What Is Rollover In Futures Trading? 

Rollover in futures trading refers to closing out a position in a near-month futures contract and simultaneously opening a similar position in a contract with a later expiration date. This process allows traders to continue their trades without interruption, as futures contracts have predetermined expiration dates. As the name suggests, the trader "rolls over" their position from one contract to another.

How Rollover In Futures Works? 

In India, futures contracts typically expire on the last Thursday of each month. If that day happens to be a holiday, the expiration occurs on the preceding Wednesday. The rollover process begins approximately one week before the expiration date and can be completed until the close of trading on the expiry day. Traders initiate the rollover process through their trading terminal, where a spread window allows them to specify the spread at which they wish to roll over their position to the next month's contract.
Suppose you are a trader who has bought a Nifty 50 futures contract expiring in May. As the May contract nears its expiration date, you anticipate that the Nifty 50 index will continue to rise in the coming months, so you want to maintain your long position.

Step-by-Step Rollover Process

● Close the Existing Position
○    Before the May contract expires, you need to close your existing position. Let's say the Nifty 50 index is currently at 22,500, and you have one May futures contract.
○    You sell one Nifty May futures contract to close your position. This offsets your existing long position.

● Open a New Position
○    Next, you will open a new position in next month's contract, the June futures contract.
○    You buy one Nifty June futures contract. Suppose the June futures contract is trading at 23,000.

● Rollover Cost
○    The rollover cost is the difference between the price at which you sold the May contract (22,500) and the price at which you bought the June contract (23,000).
○    In this case, the rollover cost is 500 points.

● Impact of the Rollover
○    By rolling over, you have effectively extended your position to the next month without having to take delivery of the underlying asset.
○    You can now benefit from any further rise in the Nifty 50 index in June.

Let's assume the May contract expires on the last Thursday of May, and you decide to roll over your position on the preceding Friday.

On Friday, you sell your Nifty May futures contract at 22,500 and buy the Nifty June futures contract at 23,000.
You have successfully rolled over your position, maintaining your exposure to the Nifty 50 index for another month.

Different Types of Rollover In Futures 

● Calendar Rollover: This rollover type is based on the contract's expiration date.
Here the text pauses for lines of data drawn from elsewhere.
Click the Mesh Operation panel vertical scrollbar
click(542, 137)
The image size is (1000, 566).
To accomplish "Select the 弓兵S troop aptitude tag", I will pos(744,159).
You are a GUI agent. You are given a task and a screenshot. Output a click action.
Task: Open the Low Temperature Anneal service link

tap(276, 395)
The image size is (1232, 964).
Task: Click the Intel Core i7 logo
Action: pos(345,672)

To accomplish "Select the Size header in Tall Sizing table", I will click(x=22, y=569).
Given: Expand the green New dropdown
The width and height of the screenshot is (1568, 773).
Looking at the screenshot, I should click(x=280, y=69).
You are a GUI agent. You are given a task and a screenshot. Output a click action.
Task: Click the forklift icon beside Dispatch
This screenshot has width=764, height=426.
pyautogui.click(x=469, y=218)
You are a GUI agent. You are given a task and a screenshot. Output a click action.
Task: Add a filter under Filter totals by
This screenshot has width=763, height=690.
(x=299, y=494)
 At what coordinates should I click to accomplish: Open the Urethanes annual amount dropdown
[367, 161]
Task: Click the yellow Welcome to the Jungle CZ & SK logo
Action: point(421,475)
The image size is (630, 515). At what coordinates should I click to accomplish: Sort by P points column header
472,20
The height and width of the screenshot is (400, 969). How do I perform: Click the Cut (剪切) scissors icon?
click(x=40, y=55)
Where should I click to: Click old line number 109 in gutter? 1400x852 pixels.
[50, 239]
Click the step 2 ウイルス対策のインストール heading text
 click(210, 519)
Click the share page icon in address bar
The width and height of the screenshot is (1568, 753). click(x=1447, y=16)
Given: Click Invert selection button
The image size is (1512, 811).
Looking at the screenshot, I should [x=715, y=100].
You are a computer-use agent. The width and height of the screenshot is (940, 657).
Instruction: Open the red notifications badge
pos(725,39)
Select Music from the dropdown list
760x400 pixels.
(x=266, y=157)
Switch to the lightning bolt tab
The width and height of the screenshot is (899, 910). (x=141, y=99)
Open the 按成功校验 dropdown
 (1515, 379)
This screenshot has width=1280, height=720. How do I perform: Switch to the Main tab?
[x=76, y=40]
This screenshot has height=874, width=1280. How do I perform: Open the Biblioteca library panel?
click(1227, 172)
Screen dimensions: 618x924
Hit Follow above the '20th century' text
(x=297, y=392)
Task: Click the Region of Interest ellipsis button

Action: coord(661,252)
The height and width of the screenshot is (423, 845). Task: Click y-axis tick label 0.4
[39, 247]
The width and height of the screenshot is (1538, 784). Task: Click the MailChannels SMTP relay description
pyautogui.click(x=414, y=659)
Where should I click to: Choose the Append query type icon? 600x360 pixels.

A trader with a long position in a March 2024 futures contract may roll over their position to a June 2024 contract a few days before the March contract expires.
● Contingent Rollover: In this case, the rollover is triggered by a predetermined event or market condition, such as a price movement against the trader's position or reaching a specific price target.
● Simultaneous Rollover: This involves closing out the expiring futures contract and opening a new contract with a later expiration date in a single transaction, typically to avoid potential price gaps between the two contracts.
● Ratio Spread Rollover: In this strategy, a trader takes a position by considering a specific ratio between two futures contracts, such as selling two contracts and buying one, to manage risk and return.
● Roll and Hold Strategy: This strategy involves continuously rolling over the near-expiry futures contract and purchasing the far-expiry contract when the underlying asset shows a bullish trend.

Benefits Of Rollover In Futures 

● Continuous Trading: Rollovers enable traders to maintain their positions on the underlying asset without needing physical delivery, providing continuity in trading.
● Risk Management: Rollovers can help traders manage risk by adjusting their positions based on changes in market conditions. This can help them avoid losses from sudden price drops or lock-in profits.
● Flexibility in Trading Strategies: Rollovers allow traders to be flexible in their trading strategies by adjusting their positions based on their market outlook and risk appetite.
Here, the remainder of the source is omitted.